那个叫许星的女人不同。
晓谕回想起那天晚上,她看着身旁女生的眼神,好像眼底只能容下这么一个人。
被偏爱的那一方永远都是有持无恐。
尽管木西有那么多的小脾气,可许星眼底的喜欢是骗不了人的。
她想,无论如何她都要努力一下,这样纯粹的爱情她也想体验一下。
“我可在这等了很久了。”晓谕仿佛没有看见紧紧牵在一起的手,说:“快进去吧。”
本来还在路上的时候,沈微星还在愁待会怎么进去,结果晓谕就解了她的燃眉之急。
即使心里再讨厌,沈微星也还是感激道:“麻烦你了。”
“不麻烦,不麻烦。”晓谕笑着站在沈微星的身旁,拉起沈微星另一只手的手腕,关心道:“手被冻的这么冷吗?”

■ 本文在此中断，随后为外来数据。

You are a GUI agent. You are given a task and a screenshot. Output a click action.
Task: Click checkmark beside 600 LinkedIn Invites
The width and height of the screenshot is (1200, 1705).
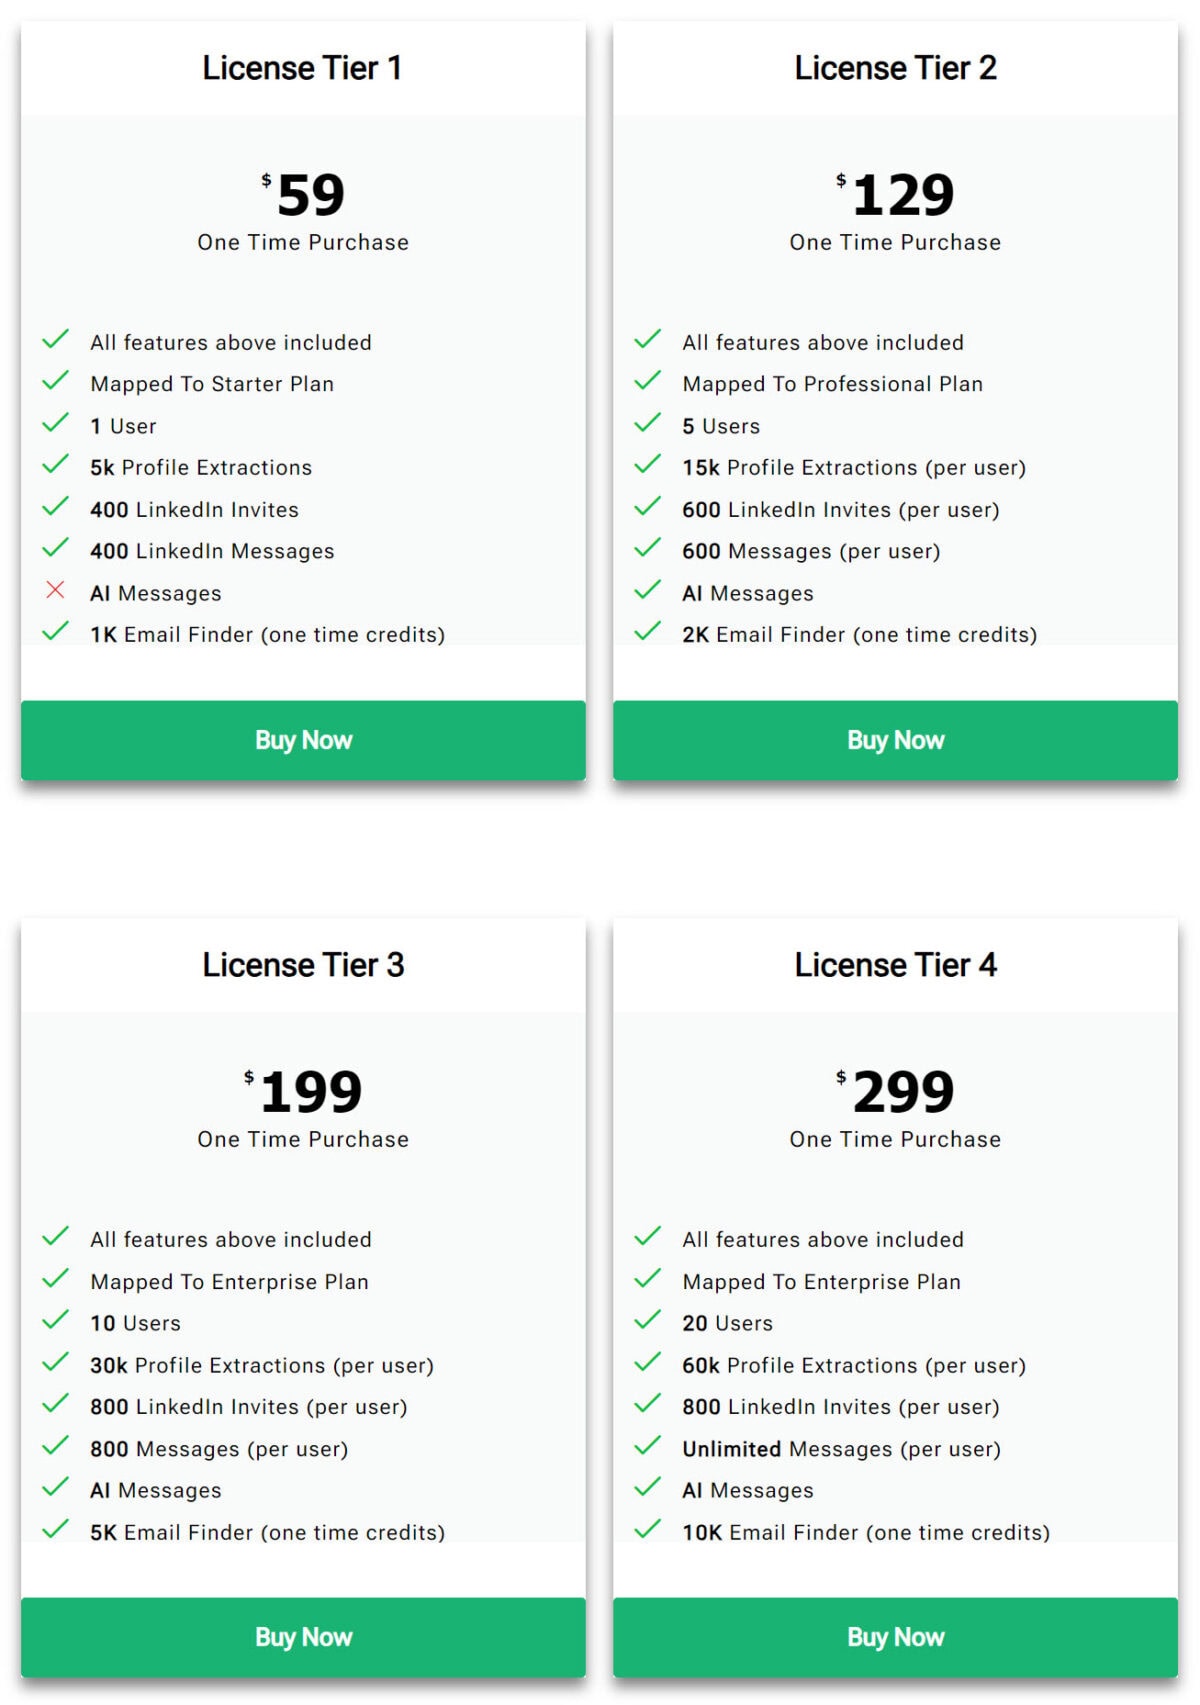tap(649, 508)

沈微星还是不喜欢与不熟悉的人亲近,她蹙着眉头,手掌从晓谕的两只手之间抽出去塞回兜里,“还好。”
即使沈微星这么不给面子,晓谕也还是挂上得体的笑,“摸到你手指上的茧子了,你还是学生吧?”
沈微星用拇指磨了磨指缝之间的皮肤,不动声色道:“早就不念了。”
她说完之后,晓谕还想说话,一旁的许溧适时的开口,“时间不早了,快进去吧。”
“对对对。”晓谕装出反应过来的样子,拍了下自己的脑袋,带着两人走进去,“今天来了个很厉害的人,打牌很厉害的。”
一听到牌,沈微星脊背都挺直了,攥着许溧的手收紧了不少。
许溧瞥了她一眼,问:“怎么个厉害法?”
上次见面一直到要到微信的这几天,晓谕不是没有给许溧发过微信消息,但对方一只都是不冷不热的,这次还是许溧这一次主动开口,晓谕几乎没有丝毫犹豫,将知道的统统和盘托出,“这大哥打牌可牛逼了,凡是和他一起玩的,几乎都会输,听说他自己还会放高利贷呢。”

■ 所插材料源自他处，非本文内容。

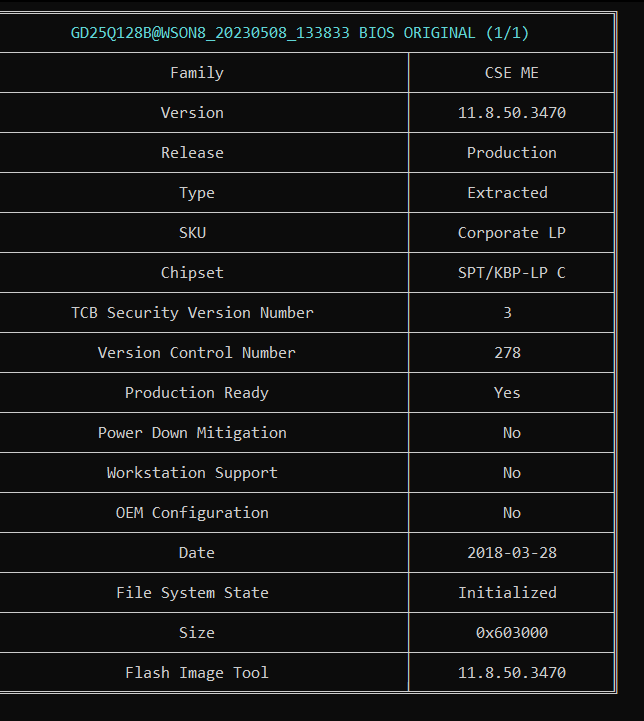
Task: Select the Workstation Support No value
Action: (511, 473)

晓谕话说到一半的时候,许溧的掌心传来尖锐的痛感,像是要有什么东西刺破她的皮肤。
她侧眸看向一旁,沈微星正木讷的走着。
和刚才别无二致,没有任何人能察觉到她此刻的紧张状态。
她知道沈父欠了不少高利贷,但从没有见过这些人,一来是因为她早就和沈父划清界限,二来则是藏在骨子里无人知晓的害怕。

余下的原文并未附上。